Multiculturalism & Diasporic Citizenship: Exploring Iranian Cultural Production in Sweden

The varying experiences of multiculturalism in European and North American societies have thrown into sharp relief the continued importance of diasporic cultural identity, community development, and cultural politics in the midst of growing anti-immigration and nativist movements. Anthropologists have long sought to understand these phenomena by theorizing constructions of diasporic belonging in terms of cultural citizenship, long-distance nationalism, and diasporic citizenship (Ong 1996, Glick-Schiller et al., 2001, Siu 2005). However, recent scholarship has suggested that ‘diaspora’ itself must be re-conceived as practice rather than merely a descriptive state of being, an idea that requires new approaches to questions of cultural citizenship and cultural politics (Dufoix 2008).

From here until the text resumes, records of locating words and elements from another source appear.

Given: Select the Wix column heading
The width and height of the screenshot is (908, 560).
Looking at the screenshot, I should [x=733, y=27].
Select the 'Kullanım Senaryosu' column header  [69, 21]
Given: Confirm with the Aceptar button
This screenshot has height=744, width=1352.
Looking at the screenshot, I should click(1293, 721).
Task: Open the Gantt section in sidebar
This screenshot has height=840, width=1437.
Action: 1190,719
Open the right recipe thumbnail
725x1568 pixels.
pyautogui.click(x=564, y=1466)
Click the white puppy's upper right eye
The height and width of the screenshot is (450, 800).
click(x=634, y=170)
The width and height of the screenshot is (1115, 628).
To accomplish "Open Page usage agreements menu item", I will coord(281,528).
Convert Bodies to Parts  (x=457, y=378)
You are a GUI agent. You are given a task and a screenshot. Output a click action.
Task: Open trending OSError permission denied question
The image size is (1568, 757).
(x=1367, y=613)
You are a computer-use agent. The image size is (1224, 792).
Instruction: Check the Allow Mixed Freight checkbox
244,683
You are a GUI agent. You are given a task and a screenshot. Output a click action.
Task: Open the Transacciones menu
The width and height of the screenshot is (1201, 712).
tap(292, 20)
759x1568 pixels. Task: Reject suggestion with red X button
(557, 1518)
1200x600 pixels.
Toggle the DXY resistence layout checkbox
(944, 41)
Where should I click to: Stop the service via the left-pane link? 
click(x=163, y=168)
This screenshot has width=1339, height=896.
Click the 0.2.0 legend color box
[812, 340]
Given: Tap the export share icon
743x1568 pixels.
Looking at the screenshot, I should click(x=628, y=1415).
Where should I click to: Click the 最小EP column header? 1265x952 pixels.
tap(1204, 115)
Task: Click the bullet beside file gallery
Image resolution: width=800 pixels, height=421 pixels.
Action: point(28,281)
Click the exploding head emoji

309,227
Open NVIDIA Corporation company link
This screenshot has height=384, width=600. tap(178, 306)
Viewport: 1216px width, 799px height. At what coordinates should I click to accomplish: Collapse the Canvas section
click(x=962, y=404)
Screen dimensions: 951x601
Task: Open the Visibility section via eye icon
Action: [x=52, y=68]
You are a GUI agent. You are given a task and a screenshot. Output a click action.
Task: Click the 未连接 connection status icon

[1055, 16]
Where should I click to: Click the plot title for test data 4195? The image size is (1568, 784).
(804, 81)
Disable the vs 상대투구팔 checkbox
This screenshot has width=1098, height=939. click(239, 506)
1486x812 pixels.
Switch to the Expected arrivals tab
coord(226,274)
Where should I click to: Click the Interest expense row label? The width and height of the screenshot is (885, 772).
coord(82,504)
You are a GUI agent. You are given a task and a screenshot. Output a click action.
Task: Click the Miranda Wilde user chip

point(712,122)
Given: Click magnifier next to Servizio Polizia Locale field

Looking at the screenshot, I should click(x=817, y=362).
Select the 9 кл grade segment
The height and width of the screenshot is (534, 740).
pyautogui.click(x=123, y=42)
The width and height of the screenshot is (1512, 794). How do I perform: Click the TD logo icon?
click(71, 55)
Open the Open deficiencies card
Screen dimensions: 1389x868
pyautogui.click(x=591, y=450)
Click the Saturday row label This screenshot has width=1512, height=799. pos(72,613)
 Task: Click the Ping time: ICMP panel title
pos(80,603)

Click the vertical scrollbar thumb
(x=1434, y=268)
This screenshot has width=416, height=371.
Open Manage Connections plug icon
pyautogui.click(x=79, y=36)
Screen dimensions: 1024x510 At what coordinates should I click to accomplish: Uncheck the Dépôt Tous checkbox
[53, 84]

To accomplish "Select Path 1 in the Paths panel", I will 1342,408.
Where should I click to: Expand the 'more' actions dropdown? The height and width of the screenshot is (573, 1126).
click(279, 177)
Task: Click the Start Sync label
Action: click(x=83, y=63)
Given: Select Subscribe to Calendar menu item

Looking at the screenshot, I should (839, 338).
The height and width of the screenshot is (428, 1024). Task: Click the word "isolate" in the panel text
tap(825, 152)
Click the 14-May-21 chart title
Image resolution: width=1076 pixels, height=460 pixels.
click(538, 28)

In this presentation, I offer an ethnographic account to examine the ways in which cultural politics impact the practice of diaspora through community programs and multiculturalist policies in Stockholm, Sweden. How are Iranians responding to racial and multicultural discourses through their productions of diasporic culture? Do these programs impact the practices of diaspora and the negotiation of diasporic citizenship in these communities? I argue that studying cultural production as a field in diaspora in this way allows a focus on practice that points up the ways in which multiple regimes of power (state, community, financial, transnational) are asserted among and upon diaspora groups, vitally influencing their everyday practices in response to shifting geopolitical and transnational circumstances.